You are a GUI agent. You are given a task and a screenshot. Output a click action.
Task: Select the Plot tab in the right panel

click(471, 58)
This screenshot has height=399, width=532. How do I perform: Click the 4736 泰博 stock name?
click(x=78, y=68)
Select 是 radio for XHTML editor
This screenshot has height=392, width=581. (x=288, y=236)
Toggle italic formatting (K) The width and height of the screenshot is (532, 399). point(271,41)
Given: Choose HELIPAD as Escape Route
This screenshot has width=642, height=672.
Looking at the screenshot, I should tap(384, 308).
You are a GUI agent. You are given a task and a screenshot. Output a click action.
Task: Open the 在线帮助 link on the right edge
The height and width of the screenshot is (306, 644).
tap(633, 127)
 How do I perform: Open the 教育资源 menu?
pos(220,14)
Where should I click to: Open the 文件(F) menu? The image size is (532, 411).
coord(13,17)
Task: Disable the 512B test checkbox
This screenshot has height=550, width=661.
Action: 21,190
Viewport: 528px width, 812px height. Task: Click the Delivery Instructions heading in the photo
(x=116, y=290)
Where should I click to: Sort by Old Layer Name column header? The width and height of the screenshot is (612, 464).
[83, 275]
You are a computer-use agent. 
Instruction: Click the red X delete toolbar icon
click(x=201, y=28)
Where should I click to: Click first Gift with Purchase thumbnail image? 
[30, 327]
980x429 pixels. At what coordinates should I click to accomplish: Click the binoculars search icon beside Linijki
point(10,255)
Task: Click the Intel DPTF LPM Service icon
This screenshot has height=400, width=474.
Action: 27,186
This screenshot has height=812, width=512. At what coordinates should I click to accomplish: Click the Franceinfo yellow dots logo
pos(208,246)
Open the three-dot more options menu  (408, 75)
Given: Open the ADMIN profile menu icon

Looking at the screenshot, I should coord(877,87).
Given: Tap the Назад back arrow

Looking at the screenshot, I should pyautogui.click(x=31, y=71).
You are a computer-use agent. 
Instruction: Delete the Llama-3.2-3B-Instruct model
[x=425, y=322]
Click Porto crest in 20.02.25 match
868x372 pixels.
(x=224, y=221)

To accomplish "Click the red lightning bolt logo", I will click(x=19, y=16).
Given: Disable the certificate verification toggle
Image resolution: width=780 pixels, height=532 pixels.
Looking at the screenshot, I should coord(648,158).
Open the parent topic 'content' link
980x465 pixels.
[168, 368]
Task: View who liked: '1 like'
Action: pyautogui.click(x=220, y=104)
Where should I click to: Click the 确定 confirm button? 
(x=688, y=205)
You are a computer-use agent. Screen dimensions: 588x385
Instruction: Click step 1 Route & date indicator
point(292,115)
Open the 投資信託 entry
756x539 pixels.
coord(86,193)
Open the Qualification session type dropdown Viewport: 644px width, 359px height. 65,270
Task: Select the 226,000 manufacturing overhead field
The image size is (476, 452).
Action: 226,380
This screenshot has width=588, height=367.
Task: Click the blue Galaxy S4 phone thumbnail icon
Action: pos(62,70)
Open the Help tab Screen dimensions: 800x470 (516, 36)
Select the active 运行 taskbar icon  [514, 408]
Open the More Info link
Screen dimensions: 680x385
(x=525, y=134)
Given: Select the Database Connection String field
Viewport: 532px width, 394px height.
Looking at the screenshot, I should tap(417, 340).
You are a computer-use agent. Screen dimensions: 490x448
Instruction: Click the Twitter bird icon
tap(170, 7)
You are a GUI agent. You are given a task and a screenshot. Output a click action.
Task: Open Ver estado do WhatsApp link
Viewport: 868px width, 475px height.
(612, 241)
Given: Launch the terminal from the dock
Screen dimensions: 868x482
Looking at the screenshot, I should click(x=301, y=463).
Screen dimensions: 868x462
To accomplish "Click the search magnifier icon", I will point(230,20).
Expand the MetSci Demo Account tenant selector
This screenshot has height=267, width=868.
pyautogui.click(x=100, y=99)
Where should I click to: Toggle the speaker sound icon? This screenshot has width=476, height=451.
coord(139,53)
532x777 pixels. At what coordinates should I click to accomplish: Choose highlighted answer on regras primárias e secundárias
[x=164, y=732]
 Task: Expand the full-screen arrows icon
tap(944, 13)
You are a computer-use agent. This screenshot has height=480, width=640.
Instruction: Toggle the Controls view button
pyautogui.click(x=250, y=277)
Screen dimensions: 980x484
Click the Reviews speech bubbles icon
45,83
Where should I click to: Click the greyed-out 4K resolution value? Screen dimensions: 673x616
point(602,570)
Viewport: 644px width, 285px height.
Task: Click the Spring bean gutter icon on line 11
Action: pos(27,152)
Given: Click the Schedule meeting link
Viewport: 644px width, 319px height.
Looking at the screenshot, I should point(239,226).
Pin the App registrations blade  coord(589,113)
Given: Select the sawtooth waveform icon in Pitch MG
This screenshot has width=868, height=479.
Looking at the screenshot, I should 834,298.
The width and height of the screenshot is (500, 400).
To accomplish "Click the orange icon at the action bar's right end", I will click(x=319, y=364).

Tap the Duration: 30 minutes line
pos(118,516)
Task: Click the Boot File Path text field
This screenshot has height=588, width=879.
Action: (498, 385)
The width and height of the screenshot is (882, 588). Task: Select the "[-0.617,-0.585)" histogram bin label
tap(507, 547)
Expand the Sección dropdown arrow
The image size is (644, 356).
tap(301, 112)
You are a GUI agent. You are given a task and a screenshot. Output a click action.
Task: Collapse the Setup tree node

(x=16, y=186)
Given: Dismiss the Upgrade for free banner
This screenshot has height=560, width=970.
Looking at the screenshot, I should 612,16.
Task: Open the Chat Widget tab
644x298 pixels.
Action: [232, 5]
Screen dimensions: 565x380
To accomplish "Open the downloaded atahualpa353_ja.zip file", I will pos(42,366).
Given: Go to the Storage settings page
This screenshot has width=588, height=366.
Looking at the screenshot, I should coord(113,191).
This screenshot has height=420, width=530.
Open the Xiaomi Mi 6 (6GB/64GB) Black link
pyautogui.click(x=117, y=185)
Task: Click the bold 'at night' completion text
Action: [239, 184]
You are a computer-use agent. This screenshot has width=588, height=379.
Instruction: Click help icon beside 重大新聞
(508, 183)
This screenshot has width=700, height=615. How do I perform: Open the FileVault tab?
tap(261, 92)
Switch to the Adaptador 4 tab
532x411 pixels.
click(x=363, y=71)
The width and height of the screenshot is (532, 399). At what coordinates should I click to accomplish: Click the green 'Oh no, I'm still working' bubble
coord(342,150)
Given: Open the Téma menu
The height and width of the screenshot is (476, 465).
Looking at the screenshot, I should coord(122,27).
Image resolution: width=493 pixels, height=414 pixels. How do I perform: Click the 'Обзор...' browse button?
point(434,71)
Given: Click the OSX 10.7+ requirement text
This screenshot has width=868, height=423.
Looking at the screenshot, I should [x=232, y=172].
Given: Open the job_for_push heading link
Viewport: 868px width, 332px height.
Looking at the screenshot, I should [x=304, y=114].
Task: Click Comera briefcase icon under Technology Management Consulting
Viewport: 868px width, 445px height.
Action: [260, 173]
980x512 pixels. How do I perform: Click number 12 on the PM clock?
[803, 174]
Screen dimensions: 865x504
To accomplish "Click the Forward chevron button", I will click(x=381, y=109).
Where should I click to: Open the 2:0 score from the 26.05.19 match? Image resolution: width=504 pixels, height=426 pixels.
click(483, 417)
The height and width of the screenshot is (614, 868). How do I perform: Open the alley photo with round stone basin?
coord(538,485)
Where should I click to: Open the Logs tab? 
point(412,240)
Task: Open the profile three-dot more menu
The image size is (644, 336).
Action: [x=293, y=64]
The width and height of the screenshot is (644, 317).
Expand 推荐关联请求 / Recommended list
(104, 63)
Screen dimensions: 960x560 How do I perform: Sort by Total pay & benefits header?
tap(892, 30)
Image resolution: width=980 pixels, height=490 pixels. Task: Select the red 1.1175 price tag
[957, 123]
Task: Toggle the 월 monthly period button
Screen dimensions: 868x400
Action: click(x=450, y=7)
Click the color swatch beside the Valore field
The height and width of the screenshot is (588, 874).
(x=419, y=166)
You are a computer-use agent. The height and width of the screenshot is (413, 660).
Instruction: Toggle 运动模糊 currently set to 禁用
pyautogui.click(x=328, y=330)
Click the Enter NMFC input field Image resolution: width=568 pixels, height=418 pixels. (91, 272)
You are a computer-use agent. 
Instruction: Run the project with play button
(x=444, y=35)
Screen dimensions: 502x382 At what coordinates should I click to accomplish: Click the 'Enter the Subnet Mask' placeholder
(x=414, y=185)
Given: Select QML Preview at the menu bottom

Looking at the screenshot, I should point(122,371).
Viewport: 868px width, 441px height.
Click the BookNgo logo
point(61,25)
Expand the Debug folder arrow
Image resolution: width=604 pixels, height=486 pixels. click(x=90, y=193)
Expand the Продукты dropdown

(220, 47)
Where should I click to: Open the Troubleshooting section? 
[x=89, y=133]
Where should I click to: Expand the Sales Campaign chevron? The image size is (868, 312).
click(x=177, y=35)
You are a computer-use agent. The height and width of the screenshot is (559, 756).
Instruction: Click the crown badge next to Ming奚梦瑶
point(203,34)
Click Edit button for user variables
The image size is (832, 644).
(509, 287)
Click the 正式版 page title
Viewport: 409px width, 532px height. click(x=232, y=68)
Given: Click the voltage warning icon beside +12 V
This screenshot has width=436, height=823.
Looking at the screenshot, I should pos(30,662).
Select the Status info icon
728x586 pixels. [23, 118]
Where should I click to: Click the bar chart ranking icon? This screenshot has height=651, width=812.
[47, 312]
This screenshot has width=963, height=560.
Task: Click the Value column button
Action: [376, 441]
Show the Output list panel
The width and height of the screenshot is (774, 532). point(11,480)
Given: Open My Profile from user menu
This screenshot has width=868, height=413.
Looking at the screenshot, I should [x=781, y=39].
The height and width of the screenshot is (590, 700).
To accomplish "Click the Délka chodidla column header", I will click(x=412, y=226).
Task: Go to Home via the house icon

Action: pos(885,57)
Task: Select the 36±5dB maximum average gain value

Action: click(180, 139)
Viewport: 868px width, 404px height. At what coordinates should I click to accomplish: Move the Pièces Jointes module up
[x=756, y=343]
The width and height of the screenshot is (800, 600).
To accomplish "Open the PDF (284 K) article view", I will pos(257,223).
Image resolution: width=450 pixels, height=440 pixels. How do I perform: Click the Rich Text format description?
============================================================
◆ EXERCISE ◆
When you reach the line containing "Where should I click to: Toggle" in the data above, start copying exactly, and stop after the line containing "Screen dimensions: 980x484".

◆ RESULT OF THIS TASK ◆
Where should I click to: Toggle the speaker sound icon? This screenshot has width=476, height=451.
coord(139,53)
532x777 pixels. At what coordinates should I click to accomplish: Choose highlighted answer on regras primárias e secundárias
[x=164, y=732]
 Task: Expand the full-screen arrows icon
tap(944, 13)
You are a computer-use agent. This screenshot has height=480, width=640.
Instruction: Toggle the Controls view button
pyautogui.click(x=250, y=277)
Screen dimensions: 980x484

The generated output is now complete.